Wednesday, July 19, 2006 - Page updated at 12:00 AM
Microsoft's latest is flat-out impressive
Seattle Times business reporter

KEN LAMBERT / THE SEATTLE TIMES
Microsoft employee Miran Lee checks out her company's "surface computer" demonstration at DemoFest. She's making a map of Edmonds, projected onto a table for display, move with her hand.
Desktop computing has a new, more literal definition.
Microsoft researchers are developing a system that turns a tabletop, desktop or other smooth horizontal surface into a computer display and user interface.
Forget the mouse and keyboard. This "surface computing" software follows hand movements to control functions such as zooming in on a map. It can recognize and interact with sheets of paper, cellphones on the desk and other objects.
"I have this very fluid kind of interaction that's very natural," said Microsoft researcher Andy Wilson, as he slid his fingertips across a map of Seattle projected on the table.
Wilson was swarmed by computer science professors attending the Microsoft Research Faculty Summit in Redmond. The system, called PlayAnywhere, was one of about 40 technologies Microsoft had on display Tuesday.
"Humans are used to gesturing and giving directions," said Guri Sohi, chair of the computer-science department at the University of Wisconsin, Madison. "The way you translate that to a computer is through a mouse and a keyboard."
He found the PlayAnywhere interface a more intuitive way of interacting with computers.
"I think that's much more powerful," Sohi said.
PlayAnywhere is essentially a video camera mounted on a digital projector.

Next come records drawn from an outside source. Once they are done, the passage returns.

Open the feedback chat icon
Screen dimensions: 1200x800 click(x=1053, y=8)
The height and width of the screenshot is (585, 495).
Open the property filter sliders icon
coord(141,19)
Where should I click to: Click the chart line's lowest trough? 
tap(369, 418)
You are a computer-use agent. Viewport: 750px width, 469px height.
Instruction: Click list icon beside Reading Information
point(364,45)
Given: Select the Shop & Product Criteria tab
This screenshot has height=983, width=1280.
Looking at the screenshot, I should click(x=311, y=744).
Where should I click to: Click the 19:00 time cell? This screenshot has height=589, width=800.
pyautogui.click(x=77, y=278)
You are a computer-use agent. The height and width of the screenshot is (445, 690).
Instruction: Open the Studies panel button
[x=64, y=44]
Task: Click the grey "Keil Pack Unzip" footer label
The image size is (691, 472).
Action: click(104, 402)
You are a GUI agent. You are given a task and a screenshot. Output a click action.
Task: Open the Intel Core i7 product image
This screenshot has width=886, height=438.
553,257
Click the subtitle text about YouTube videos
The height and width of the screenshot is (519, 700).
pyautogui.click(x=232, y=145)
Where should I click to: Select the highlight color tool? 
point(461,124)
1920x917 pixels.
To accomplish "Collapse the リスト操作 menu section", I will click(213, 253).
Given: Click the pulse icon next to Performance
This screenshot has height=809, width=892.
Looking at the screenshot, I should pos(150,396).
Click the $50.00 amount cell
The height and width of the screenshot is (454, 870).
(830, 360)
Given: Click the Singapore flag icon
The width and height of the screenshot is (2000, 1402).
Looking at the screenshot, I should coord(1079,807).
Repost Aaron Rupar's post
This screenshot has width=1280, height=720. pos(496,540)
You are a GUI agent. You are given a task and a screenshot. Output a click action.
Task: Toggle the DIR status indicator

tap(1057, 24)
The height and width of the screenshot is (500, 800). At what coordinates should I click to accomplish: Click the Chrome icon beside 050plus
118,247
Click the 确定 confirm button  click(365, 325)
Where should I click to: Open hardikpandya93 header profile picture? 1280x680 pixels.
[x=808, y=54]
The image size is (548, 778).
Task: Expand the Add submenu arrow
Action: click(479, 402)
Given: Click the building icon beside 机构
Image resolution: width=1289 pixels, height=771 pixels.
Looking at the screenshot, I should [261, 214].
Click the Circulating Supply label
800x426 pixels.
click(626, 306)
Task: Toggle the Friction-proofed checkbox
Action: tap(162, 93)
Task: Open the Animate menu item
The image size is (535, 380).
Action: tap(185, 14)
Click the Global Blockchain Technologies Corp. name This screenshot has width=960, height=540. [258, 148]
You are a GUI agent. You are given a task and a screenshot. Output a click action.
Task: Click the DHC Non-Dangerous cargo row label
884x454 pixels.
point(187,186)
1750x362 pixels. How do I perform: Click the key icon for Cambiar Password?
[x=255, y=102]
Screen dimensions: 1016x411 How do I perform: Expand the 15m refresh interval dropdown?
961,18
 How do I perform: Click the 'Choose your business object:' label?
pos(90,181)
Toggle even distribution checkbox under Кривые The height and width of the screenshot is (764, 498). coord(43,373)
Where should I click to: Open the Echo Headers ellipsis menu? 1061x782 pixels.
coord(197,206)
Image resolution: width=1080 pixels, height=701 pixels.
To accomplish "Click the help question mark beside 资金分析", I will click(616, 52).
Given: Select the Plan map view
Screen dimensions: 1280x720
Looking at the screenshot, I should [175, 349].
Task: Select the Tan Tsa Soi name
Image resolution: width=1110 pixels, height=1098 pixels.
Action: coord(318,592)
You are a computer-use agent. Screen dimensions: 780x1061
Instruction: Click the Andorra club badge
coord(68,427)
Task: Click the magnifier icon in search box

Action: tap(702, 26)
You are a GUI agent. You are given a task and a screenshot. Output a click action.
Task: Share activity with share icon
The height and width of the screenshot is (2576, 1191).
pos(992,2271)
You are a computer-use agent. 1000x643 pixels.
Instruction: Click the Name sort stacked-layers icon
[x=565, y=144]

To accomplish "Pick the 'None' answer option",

"The video camera is looking at the very same surface that the projector displays on. And that's the key," Wilson said.
The project is meant to test sensing and display technologies, Wilson said, adding that there's no particular product application in the works.
But applications could be just around the corner. Microsoft today is announcing that it is licensing another technology that allows people to interact with three-dimensional images (see story below).
Another technology on display created a richly detailed panoramic image of the Seattle skyline.
This composite photo, which could be easily enlarged to fill a billboard, includes such minuscule details as a pair of work gloves resting on an electric generator at a building site.
The photo is the result of an effort by Microsoft researchers to create the biggest image they could. In total, the panorama includes 800 individual images taken one February morning from the top of a 14-story apartment building next to St. James Cathedral.
The researchers wrote software that stitched the images together and compensated for color, moving objects and alignment to create an apparently seamless picture.
The 4 gigapixel image is 700 times bigger than pictures produced by a typical consumer digital camera, said Matt Uyttendaele, a software development engineer who worked on the project.
Another detail recently discovered in the photo: the faint outline of an airplane that can be seen only by zooming in on one of the 800 frames using the software. To see the plane with the naked eye, you'd have to make a print about half a kilometer wide, Uyttendaele said.
"It would be fun to print something that big," he said, "but where do you hang it?"
Microsoft researchers are also trying to push the traditional family calendar — sticky notes, scratch-outs and all — into the digital age.
"The idea was to build a digital calendar that's as easy to use as paper and available anywhere you want," said Microsoft researcher A.J. Brush, brandishing a Tablet PC and a stylus.
She wrote "Dinner at 7 p.m." in one field and dragged it onto the calendar. The event can be set up to repeat, so if soccer practice is on Tuesdays and Thursdays, the calendar fills it in automatically.
Brush said the calendar has been improved based on feedback from four families.
"A mom in the study said, 'What if my son deletes the dentist appointment,' " Brush said. Now the calendar tracks the last 100 changes made, so the appointment can be undeleted.
This kind of family-friendly digital calendar isn't going to be released anytime soon, Brush said.
"That's coming to the kitchen, but it's still not there," she said.
Benjamin J. Romano: bromano@seattletimes.com
3D-image controls
ready for licensing
Microsoft plans to license technology for manipulating three-dimensional images to a company called EON Reality, part of Microsoft's efforts to make money off technology it has developed in-house.
The technology, called ToughLight, aims to let users physically move images around using their hands. It was developed at Microsoft Research, the arm of the company devoted to cultivating sometimes far-flung ideas that may never make it into a Microsoft product.
EON, based in Irvine, Calif., plans to incorporate the ToughLight technology into existing interactive display products.